▸ To do
Extract every line of the listing below and reproduce each one verbatim.

▸ Exercise material
· · · ·
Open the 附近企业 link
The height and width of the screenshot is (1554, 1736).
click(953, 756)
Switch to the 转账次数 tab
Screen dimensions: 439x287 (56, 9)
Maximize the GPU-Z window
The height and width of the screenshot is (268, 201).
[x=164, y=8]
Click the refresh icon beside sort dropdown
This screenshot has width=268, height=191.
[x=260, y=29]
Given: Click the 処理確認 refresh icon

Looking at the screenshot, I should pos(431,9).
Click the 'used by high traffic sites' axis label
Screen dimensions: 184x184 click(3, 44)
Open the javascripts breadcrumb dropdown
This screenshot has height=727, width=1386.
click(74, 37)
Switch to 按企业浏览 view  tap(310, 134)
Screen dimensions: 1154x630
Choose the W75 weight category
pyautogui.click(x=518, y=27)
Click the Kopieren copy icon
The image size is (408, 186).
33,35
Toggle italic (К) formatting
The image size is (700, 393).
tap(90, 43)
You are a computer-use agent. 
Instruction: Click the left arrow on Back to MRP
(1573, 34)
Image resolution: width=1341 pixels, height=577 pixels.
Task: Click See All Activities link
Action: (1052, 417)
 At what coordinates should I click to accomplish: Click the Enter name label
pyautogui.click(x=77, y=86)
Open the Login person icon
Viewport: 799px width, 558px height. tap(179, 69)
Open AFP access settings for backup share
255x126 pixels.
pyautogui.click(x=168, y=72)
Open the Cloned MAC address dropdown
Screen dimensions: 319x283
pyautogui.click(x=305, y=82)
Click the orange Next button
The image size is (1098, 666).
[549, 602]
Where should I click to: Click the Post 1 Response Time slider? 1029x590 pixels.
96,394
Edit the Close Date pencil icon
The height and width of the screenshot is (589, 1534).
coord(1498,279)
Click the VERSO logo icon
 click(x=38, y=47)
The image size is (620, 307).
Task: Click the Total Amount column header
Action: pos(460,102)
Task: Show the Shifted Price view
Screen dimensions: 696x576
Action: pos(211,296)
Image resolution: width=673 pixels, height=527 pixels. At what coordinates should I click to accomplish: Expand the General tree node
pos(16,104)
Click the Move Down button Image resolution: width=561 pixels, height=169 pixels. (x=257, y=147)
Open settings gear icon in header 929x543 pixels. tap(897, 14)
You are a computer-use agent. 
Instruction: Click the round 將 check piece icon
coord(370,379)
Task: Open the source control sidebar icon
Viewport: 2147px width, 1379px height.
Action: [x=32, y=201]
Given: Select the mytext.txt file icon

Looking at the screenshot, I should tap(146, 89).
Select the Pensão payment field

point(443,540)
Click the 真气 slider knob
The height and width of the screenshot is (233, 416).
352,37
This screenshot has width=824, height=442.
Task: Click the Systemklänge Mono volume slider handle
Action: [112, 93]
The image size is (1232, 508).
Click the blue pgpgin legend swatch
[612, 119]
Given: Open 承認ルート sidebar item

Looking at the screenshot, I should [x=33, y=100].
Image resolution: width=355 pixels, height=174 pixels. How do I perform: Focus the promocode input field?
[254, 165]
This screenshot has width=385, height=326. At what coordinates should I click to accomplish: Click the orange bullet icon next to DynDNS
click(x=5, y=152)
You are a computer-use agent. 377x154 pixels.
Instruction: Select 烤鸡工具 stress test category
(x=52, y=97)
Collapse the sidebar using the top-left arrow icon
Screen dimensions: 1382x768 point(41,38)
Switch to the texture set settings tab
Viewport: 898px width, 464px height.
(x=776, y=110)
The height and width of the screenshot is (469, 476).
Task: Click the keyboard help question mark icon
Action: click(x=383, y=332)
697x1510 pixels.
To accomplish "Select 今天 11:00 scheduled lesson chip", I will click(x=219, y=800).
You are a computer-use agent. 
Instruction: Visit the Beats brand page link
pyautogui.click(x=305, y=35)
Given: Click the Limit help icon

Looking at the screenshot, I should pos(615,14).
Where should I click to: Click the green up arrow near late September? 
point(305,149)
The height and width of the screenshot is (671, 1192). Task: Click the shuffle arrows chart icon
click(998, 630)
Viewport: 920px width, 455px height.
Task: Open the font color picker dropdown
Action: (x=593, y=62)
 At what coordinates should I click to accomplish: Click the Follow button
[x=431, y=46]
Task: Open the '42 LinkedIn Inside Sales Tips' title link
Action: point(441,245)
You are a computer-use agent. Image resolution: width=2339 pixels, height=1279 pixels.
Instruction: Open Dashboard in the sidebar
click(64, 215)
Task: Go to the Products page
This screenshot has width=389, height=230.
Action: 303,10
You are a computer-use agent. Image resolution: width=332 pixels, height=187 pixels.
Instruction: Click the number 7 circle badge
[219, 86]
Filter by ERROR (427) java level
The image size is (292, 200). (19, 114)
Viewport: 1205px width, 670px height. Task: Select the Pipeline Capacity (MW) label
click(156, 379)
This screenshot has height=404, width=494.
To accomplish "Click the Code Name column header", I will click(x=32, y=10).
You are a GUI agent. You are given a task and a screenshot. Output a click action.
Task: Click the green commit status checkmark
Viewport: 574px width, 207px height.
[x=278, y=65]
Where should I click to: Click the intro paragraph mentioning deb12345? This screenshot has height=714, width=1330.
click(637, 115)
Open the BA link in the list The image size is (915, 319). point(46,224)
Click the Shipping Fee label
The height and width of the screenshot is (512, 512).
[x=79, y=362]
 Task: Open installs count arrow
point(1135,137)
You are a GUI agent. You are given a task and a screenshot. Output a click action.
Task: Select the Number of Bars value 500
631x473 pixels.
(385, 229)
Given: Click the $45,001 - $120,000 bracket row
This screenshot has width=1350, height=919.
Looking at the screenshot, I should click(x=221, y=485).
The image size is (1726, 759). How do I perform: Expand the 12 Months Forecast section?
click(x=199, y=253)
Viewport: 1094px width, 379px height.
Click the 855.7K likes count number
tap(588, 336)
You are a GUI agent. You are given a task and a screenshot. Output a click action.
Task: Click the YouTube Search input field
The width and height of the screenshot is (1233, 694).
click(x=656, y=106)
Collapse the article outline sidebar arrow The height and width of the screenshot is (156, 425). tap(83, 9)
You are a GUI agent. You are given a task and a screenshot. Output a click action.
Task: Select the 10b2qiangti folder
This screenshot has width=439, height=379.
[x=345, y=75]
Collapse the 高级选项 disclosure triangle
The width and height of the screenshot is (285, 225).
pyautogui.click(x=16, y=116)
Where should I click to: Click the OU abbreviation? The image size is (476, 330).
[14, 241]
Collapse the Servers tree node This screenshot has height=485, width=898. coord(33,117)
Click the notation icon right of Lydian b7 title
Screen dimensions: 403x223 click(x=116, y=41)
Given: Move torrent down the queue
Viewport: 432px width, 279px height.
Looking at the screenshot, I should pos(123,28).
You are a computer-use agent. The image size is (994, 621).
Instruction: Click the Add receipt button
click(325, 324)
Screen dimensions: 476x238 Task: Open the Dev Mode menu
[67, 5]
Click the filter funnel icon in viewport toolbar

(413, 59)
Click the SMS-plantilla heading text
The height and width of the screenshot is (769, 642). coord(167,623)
· · · ·
▸ Exercise output
Open the 附近企业 link
The height and width of the screenshot is (1554, 1736).
click(953, 756)
Switch to the 转账次数 tab
Screen dimensions: 439x287 (56, 9)
Maximize the GPU-Z window
The height and width of the screenshot is (268, 201).
[x=164, y=8]
Click the refresh icon beside sort dropdown
This screenshot has width=268, height=191.
[x=260, y=29]
Given: Click the 処理確認 refresh icon

Looking at the screenshot, I should pos(431,9).
Click the 'used by high traffic sites' axis label
Screen dimensions: 184x184 click(3, 44)
Open the javascripts breadcrumb dropdown
This screenshot has height=727, width=1386.
click(74, 37)
Switch to 按企业浏览 view  tap(310, 134)
Screen dimensions: 1154x630
Choose the W75 weight category
pyautogui.click(x=518, y=27)
Click the Kopieren copy icon
The image size is (408, 186).
33,35
Toggle italic (К) formatting
The image size is (700, 393).
tap(90, 43)
You are a computer-use agent. 
Instruction: Click the left arrow on Back to MRP
(1573, 34)
Image resolution: width=1341 pixels, height=577 pixels.
Task: Click See All Activities link
Action: (1052, 417)
 At what coordinates should I click to accomplish: Click the Enter name label
pyautogui.click(x=77, y=86)
Open the Login person icon
Viewport: 799px width, 558px height. tap(179, 69)
Open AFP access settings for backup share
255x126 pixels.
pyautogui.click(x=168, y=72)
Open the Cloned MAC address dropdown
Screen dimensions: 319x283
pyautogui.click(x=305, y=82)
Click the orange Next button
The image size is (1098, 666).
[549, 602]
Where should I click to: Click the Post 1 Response Time slider? 1029x590 pixels.
96,394
Edit the Close Date pencil icon
The height and width of the screenshot is (589, 1534).
coord(1498,279)
Click the VERSO logo icon
 click(x=38, y=47)
The image size is (620, 307).
Task: Click the Total Amount column header
Action: pos(460,102)
Task: Show the Shifted Price view
Screen dimensions: 696x576
Action: pos(211,296)
Image resolution: width=673 pixels, height=527 pixels. At what coordinates should I click to accomplish: Expand the General tree node
pos(16,104)
Click the Move Down button Image resolution: width=561 pixels, height=169 pixels. (x=257, y=147)
Open settings gear icon in header 929x543 pixels. tap(897, 14)
You are a computer-use agent. 
Instruction: Click the round 將 check piece icon
coord(370,379)
Task: Open the source control sidebar icon
Viewport: 2147px width, 1379px height.
Action: [x=32, y=201]
Given: Select the mytext.txt file icon

Looking at the screenshot, I should tap(146, 89).
Select the Pensão payment field

point(443,540)
Click the 真气 slider knob
The height and width of the screenshot is (233, 416).
352,37
This screenshot has width=824, height=442.
Task: Click the Systemklänge Mono volume slider handle
Action: [112, 93]
The image size is (1232, 508).
Click the blue pgpgin legend swatch
[612, 119]
Given: Open 承認ルート sidebar item

Looking at the screenshot, I should [x=33, y=100].
Image resolution: width=355 pixels, height=174 pixels. How do I perform: Focus the promocode input field?
[254, 165]
This screenshot has width=385, height=326. At what coordinates should I click to accomplish: Click the orange bullet icon next to DynDNS
click(x=5, y=152)
You are a computer-use agent. 377x154 pixels.
Instruction: Select 烤鸡工具 stress test category
(x=52, y=97)
Collapse the sidebar using the top-left arrow icon
Screen dimensions: 1382x768 point(41,38)
Switch to the texture set settings tab
Viewport: 898px width, 464px height.
(x=776, y=110)
The height and width of the screenshot is (469, 476).
Task: Click the keyboard help question mark icon
Action: click(x=383, y=332)
697x1510 pixels.
To accomplish "Select 今天 11:00 scheduled lesson chip", I will click(x=219, y=800).
You are a computer-use agent. 
Instruction: Visit the Beats brand page link
pyautogui.click(x=305, y=35)
Given: Click the Limit help icon

Looking at the screenshot, I should pos(615,14).
Where should I click to: Click the green up arrow near late September? 
point(305,149)
The height and width of the screenshot is (671, 1192). Task: Click the shuffle arrows chart icon
click(998, 630)
Viewport: 920px width, 455px height.
Task: Open the font color picker dropdown
Action: (x=593, y=62)
 At what coordinates should I click to accomplish: Click the Follow button
[x=431, y=46]
Task: Open the '42 LinkedIn Inside Sales Tips' title link
Action: point(441,245)
You are a computer-use agent. Image resolution: width=2339 pixels, height=1279 pixels.
Instruction: Open Dashboard in the sidebar
click(64, 215)
Task: Go to the Products page
This screenshot has width=389, height=230.
Action: 303,10
You are a computer-use agent. Image resolution: width=332 pixels, height=187 pixels.
Instruction: Click the number 7 circle badge
[219, 86]
Filter by ERROR (427) java level
The image size is (292, 200). (19, 114)
Viewport: 1205px width, 670px height. Task: Select the Pipeline Capacity (MW) label
click(156, 379)
This screenshot has height=404, width=494.
To accomplish "Click the Code Name column header", I will click(x=32, y=10).
You are a GUI agent. You are given a task and a screenshot. Output a click action.
Task: Click the green commit status checkmark
Viewport: 574px width, 207px height.
[x=278, y=65]
Where should I click to: Click the intro paragraph mentioning deb12345? This screenshot has height=714, width=1330.
click(637, 115)
Open the BA link in the list The image size is (915, 319). point(46,224)
Click the Shipping Fee label
The height and width of the screenshot is (512, 512).
[x=79, y=362]
 Task: Open installs count arrow
point(1135,137)
You are a GUI agent. You are given a task and a screenshot. Output a click action.
Task: Select the Number of Bars value 500
631x473 pixels.
(385, 229)
Given: Click the $45,001 - $120,000 bracket row
This screenshot has width=1350, height=919.
Looking at the screenshot, I should click(x=221, y=485).
The image size is (1726, 759). How do I perform: Expand the 12 Months Forecast section?
click(x=199, y=253)
Viewport: 1094px width, 379px height.
Click the 855.7K likes count number
tap(588, 336)
You are a GUI agent. You are given a task and a screenshot. Output a click action.
Task: Click the YouTube Search input field
The width and height of the screenshot is (1233, 694).
click(x=656, y=106)
Collapse the article outline sidebar arrow The height and width of the screenshot is (156, 425). tap(83, 9)
You are a GUI agent. You are given a task and a screenshot. Output a click action.
Task: Select the 10b2qiangti folder
This screenshot has width=439, height=379.
[x=345, y=75]
Collapse the 高级选项 disclosure triangle
The width and height of the screenshot is (285, 225).
pyautogui.click(x=16, y=116)
Where should I click to: Click the OU abbreviation? The image size is (476, 330).
[14, 241]
Collapse the Servers tree node This screenshot has height=485, width=898. coord(33,117)
Click the notation icon right of Lydian b7 title
Screen dimensions: 403x223 click(x=116, y=41)
Given: Move torrent down the queue
Viewport: 432px width, 279px height.
Looking at the screenshot, I should pos(123,28).
You are a computer-use agent. The image size is (994, 621).
Instruction: Click the Add receipt button
click(325, 324)
Screen dimensions: 476x238 Task: Open the Dev Mode menu
[67, 5]
Click the filter funnel icon in viewport toolbar

(413, 59)
Click the SMS-plantilla heading text
The height and width of the screenshot is (769, 642). coord(167,623)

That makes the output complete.